Share

Tetap sama

“Jamu, Mas?” Ratih menawarkan jamunya. Dia memakai kebaya hijau saat ini, sangat pantas menempel dengan kulitnya yang kuning langsat.

“Itu dia, cepat!” bentak Prapto ke kusirnya. Sebelum dokar yang dia naiki berhenti sempurna, Prapto telahmelompat lebih dulu, hingga mengagetkan Ratih yang berjalan menyusuri kampung.

“Astaga, Mas Prapto!” Ratih hanya mengelus dada, segera menurunkan rinjing yang dibawanya. Perempuan itu mencari jamu yang sudah dibuatkan oleh ibunya, tidak menyangka kalau blantik kaya yang satu ini orangnya tidak sabaran.

Prapto menarik bahu Ratih, meremas lengan kecil itu dengan kuat. Dia tak peduli dengan Ratih yang meringis kesakitan.

“Katamu, istriku akan haid sore kemarin. Tapi, apa yang terjadi? Dia tidak mengeluh apa pun, kamu berani membohongiku? Kamu belum tahu siapa aku ini, huh?!”

“Ma—Mas Prapto, ak—aku bisa menjelaskannya.” Ratih ketakutan melihat amarah itu, “Ti—tidak semua wanita subur. Jamu itu akan manjur jika yang meminumnya wanita yang subur, Mas Prapto.”

Ratih mengangguk, meyakinkan kalau dia berkata jujur, tak berniat menipu siapa pun, apa lagi Prapto.

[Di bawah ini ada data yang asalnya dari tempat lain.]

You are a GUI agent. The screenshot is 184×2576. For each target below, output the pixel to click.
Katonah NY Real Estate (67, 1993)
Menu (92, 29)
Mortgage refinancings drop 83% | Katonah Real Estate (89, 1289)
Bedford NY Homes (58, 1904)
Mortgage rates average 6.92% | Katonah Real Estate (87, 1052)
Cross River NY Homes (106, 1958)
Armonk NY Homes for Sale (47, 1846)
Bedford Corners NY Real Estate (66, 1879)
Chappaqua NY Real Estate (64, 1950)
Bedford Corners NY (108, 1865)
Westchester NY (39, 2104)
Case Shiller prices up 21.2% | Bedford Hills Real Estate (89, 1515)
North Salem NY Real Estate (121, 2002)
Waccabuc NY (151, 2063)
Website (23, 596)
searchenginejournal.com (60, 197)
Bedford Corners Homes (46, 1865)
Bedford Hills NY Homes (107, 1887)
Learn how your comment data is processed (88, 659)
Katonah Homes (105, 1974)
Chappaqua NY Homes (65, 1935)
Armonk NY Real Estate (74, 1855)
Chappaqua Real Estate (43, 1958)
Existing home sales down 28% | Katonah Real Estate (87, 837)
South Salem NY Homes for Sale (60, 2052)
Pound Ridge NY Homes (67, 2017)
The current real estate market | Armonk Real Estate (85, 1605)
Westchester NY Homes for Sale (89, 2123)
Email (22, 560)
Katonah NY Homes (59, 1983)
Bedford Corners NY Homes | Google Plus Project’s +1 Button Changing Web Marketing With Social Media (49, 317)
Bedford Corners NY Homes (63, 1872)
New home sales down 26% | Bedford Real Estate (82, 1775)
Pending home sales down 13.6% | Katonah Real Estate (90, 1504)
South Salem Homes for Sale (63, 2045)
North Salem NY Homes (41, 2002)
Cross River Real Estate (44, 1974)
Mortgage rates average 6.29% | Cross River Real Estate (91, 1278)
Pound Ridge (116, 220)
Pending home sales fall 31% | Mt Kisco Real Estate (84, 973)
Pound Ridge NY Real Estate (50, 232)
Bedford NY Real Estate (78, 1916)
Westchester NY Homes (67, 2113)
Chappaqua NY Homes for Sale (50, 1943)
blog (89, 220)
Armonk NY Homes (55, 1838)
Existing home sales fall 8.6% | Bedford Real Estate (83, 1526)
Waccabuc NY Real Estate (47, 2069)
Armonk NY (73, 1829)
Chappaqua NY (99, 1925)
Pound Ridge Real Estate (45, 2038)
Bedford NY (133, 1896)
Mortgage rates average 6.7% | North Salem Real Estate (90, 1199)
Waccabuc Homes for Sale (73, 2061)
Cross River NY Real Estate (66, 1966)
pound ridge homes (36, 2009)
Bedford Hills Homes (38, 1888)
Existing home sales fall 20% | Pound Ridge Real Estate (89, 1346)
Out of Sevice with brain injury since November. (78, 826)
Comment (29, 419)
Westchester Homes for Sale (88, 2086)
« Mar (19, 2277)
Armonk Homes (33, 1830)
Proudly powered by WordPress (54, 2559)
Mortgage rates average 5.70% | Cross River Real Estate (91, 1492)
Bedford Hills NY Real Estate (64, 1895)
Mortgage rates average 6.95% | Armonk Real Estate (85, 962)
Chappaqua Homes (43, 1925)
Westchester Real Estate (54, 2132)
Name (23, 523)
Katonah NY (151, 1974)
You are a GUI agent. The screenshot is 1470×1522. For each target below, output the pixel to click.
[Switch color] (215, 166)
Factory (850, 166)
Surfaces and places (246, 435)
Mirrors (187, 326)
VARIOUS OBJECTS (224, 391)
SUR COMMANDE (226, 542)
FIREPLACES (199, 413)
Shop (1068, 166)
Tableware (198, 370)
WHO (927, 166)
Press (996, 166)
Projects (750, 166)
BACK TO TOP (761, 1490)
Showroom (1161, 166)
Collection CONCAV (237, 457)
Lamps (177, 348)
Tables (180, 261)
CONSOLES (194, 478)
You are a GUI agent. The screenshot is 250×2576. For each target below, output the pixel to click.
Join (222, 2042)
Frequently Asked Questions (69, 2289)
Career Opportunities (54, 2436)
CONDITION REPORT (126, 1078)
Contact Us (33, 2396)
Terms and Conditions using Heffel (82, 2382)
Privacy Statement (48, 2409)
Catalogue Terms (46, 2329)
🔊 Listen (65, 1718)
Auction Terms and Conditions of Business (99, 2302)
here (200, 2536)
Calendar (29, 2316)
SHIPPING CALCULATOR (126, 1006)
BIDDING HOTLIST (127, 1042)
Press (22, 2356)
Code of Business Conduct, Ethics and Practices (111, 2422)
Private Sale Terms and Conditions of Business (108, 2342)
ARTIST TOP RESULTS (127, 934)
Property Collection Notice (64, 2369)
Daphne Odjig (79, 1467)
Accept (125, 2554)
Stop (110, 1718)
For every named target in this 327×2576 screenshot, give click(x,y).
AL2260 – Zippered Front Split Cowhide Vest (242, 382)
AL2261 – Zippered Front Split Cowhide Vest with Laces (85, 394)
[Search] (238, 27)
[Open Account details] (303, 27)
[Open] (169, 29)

“Siapa wanita yang subur itu?” tanya Prapto tanpa mengendurkan remasan di lengan Ratih.

Ratih yang bercerita ke ibunya, tahu kalau pria di depannya ini adalah blantik dan tuan tanah terkaya dengan tiga istri. Dia pun memberanikan diri untuk mengatakan apa yang ada di kepalanya saat ini, “Ak—aku bisa membuatkan tiga jamu untuk semua istrimu, Mas Prapto. Siapa yang haid, dia yang subur dan aku akan membuatkan ramuan sepasang untukmu dan istrimu yang terpilih itu.”

Barulah Prapto melepas langan itu, menunjuk rinjing jamu Ratih dengan dagunya. Pria itu dapat melihat seperti apa gemetarnya tangan Ratih meracikkan jamu untuknya. Prapto ikut menghitung jumlah jamu itu. Saat jamu yang terakhir, Prapto segera mengeluarkan kantong uang miliknya untuk membayar jamu Ratih.

“Ini tiga, Mas Prapto. Apa Mas juga mau dibuatkan jamu seperti yang kemarin? Untuk stamina?”

Melihat Prapto yang mengangguk, Ratih pun dengan cekatan meracik jamunya. Dia menyerahkannya ke Prapto, membiarkan pria itu melemparkan uang ke rinjingnya.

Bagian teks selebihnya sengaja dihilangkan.